··· QUOTED PASSAGE ···

If Gildshire knows one thing for sure it is this. The effects of the Covid-19 virus will land on every area of life. Already there is dire financial news from the retail sector as restaurants, bars, and other gathering places are shuttered for the duration. This week, we found out that Ford is struggling financially. In a series of financial moves totaling $35 billion, the carmaker is hoping to stave off the debt collector and come out in the clear when the retail world gets back to normal. Here are the particulars. Motor1.com helped with the research.
The nuts and bolts of the loan
On Monday, the company announced a borrowing transaction of $35 billion to help it to weather the profound economic uncertainty of the COVID-19 virus. The announcement came just one day after the carmaker announced it will suspend production of vehicles at all of its United States, Canada, and Mexico-based sites through the end of the month. The purpose behind the shutdown is to protect the labor force by slowing the spread of the virus. In a related move, Ford is suspending its quarterly stock dividend, as well.
Ford is tagging two separate lines of credit. $13.4 billion is under its corporate credit arm, and $2 billion is under a supplemental credit facility. The cash will help Ford offset what it calls in a statement, “Any temporary working capital impacts of the coronavirus-related production shutdowns.” It gives Ford some additional financial flexibility in the upcoming months. Ford CEO Jim Hackett said, “the company is working to safeguard its business, workforce, customers, and dealers during this vital period.”
Suspension of the quarterly dividend
Suspending the dividend allows Ford to continue its work on new models of cars and trucks. The carmaker is in the middle of a massive restructuring. They are cutting sedans, and refocusing on SUVs, trucks, and crossovers. The automaker’s next big debut is the Bronco, which Ford said would arrive sometime this spring.
Also, Ford announced an innovative “payment relief program” for customers. Called the “Built to Lend a Hand Program,” it offers new-car buyers up to a half year of payment relief. Three months are paid by Ford, and an additional three months of deferred payments are provided by a third party. The program is for customers buying the 2019 and 2020 models. It excludes 2020 Super Duty pickups.
This move to boost Ford’s bottom line comes just as carmakers around the globe idle production. Automakers began feeling the crunch of the coronavirus in February. By late-February, organizers had canceled the Geneva Motor Show. Next to fall was the New York Auto Show. Other car shows are almost certain to follow suit.
The extra liquidity will help Ford through an uncertain time. Gildshire expects other carmakers to make similar financial gambits shortly, as the world adjusts to a new normal. For now, though, Ford is struggling financially, and the world is watching for the next domino to fall. Never in our country’s history has dominos seemed such a high stakes game.

··· EXTRACTED ENTRIES ···

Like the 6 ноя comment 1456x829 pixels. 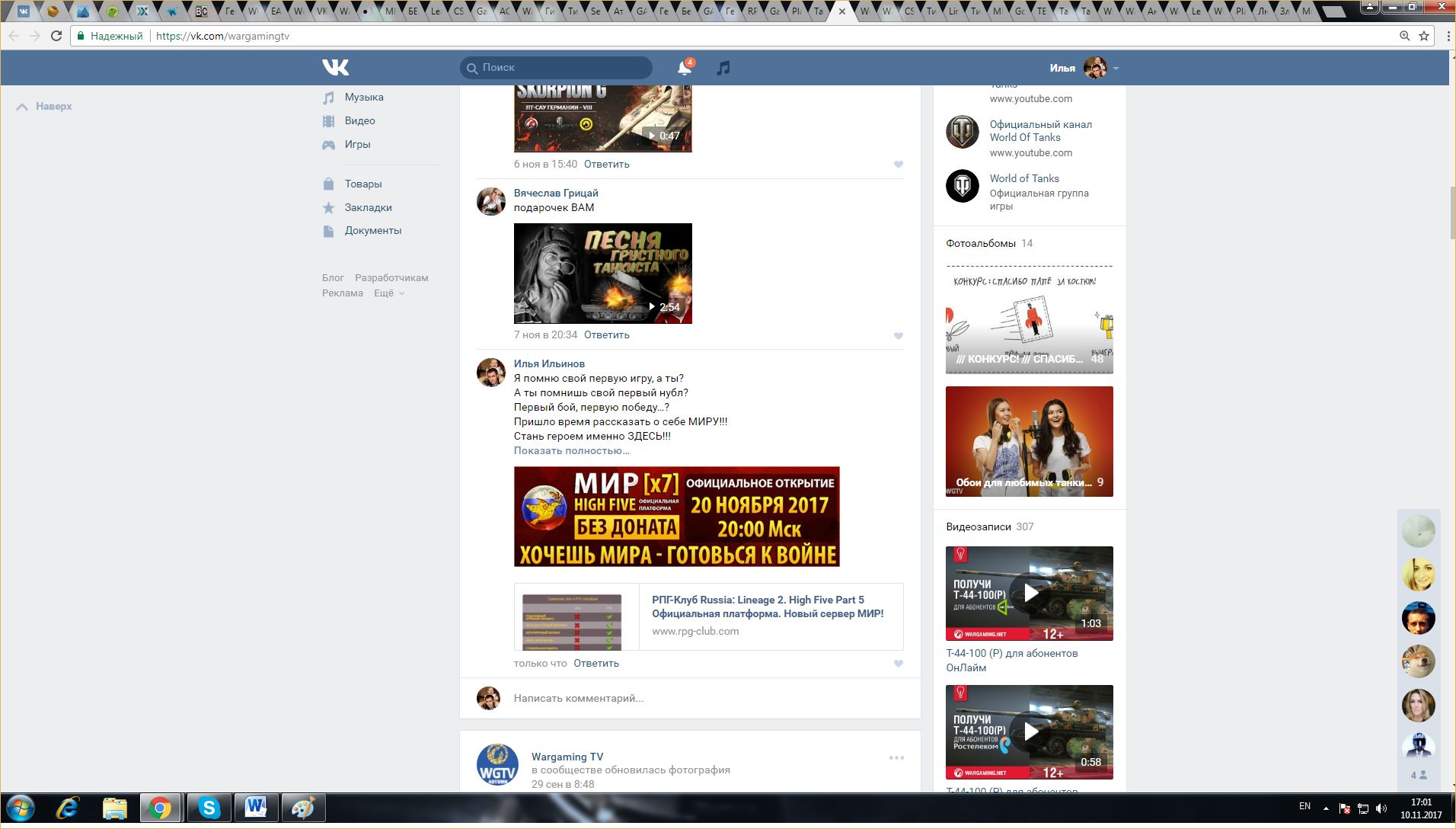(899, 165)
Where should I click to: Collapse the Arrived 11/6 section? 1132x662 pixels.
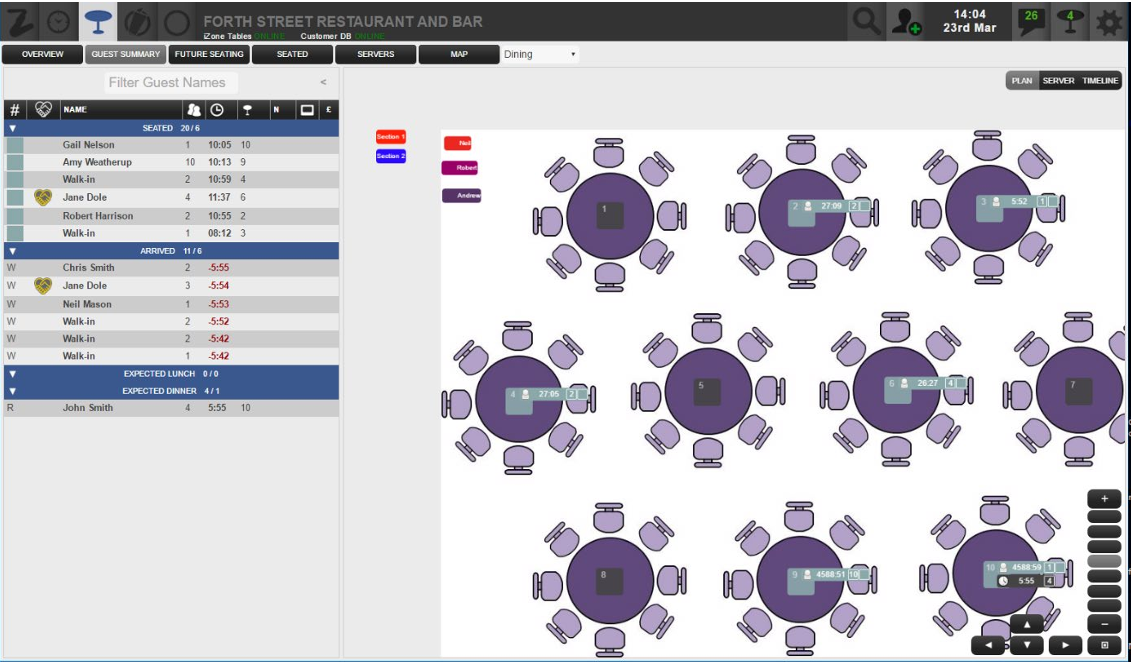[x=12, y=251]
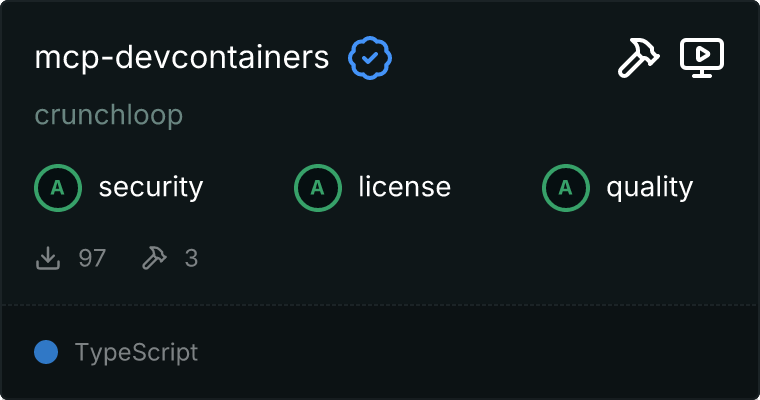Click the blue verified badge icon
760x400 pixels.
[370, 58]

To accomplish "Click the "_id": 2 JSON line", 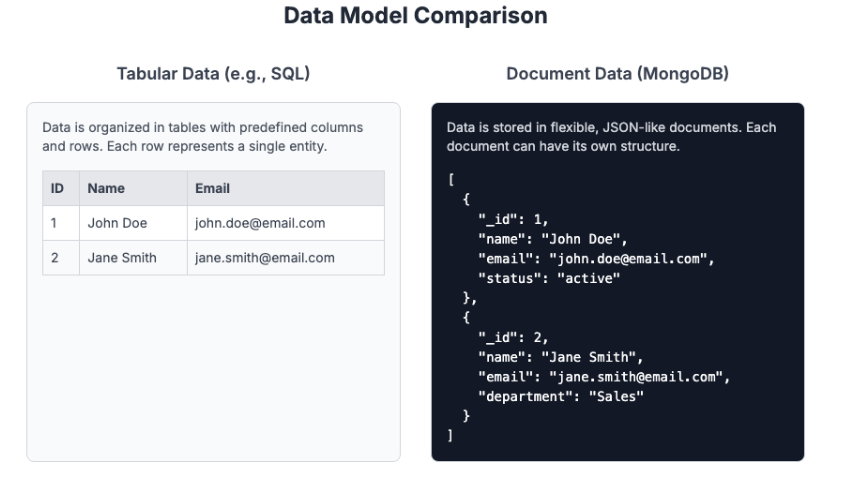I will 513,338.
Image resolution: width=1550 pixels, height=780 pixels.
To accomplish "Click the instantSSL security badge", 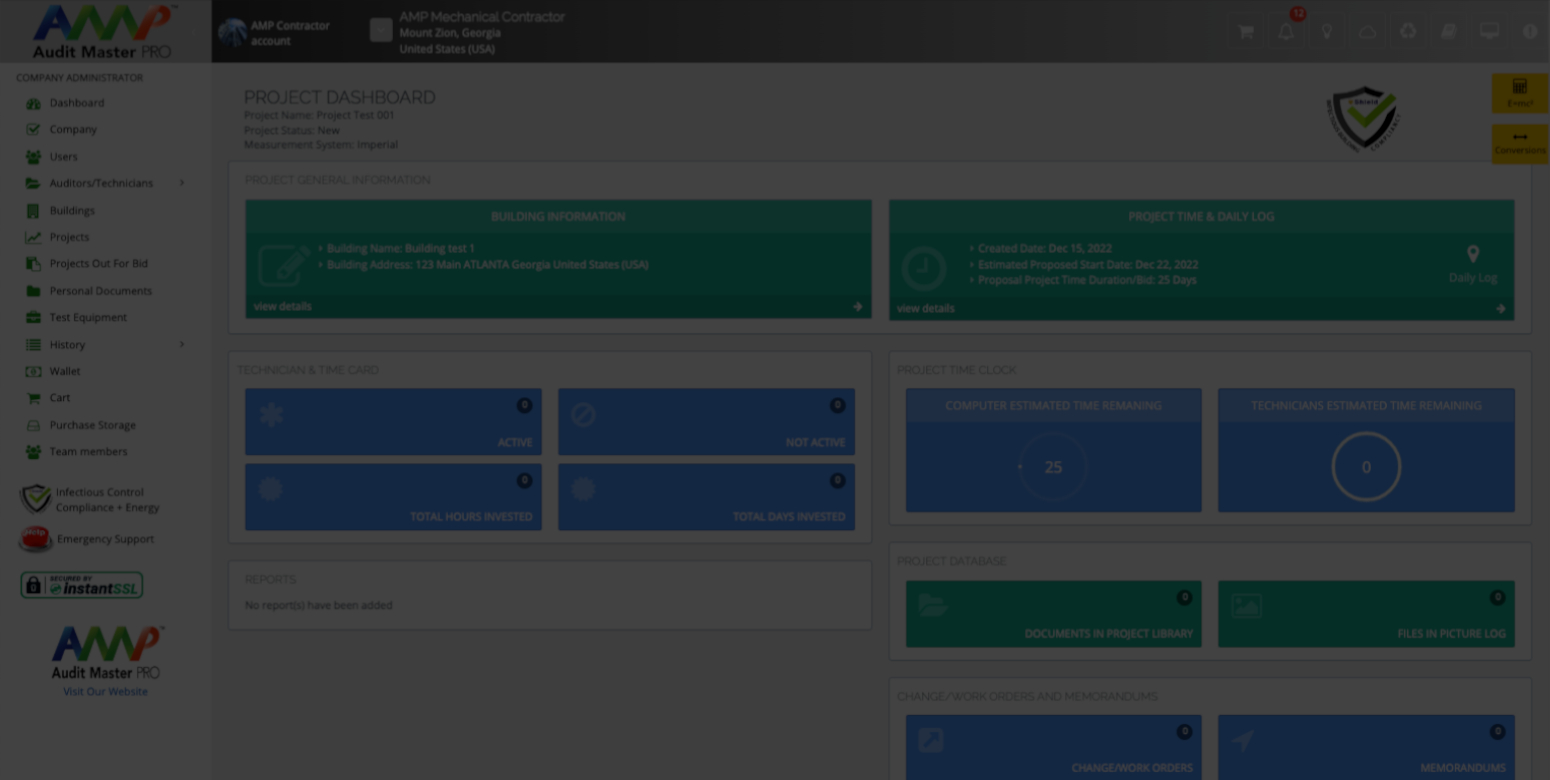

···

-- TASK TO CARRY OUT --
Answer these questions from the article on Ford's finances.
(a) Which car show did organizers cancel by late February?
(b) How many months of payments does Ford itself cover under the "Built to Lend a Hand Program"?
(c) Which vehicles does that program exclude?

-- ANSWER AREA --
(a) Organizers canceled the Geneva Motor Show by late February.
(b) Ford covers three months of payments.
(c) The program excludes 2020 Super Duty pickups.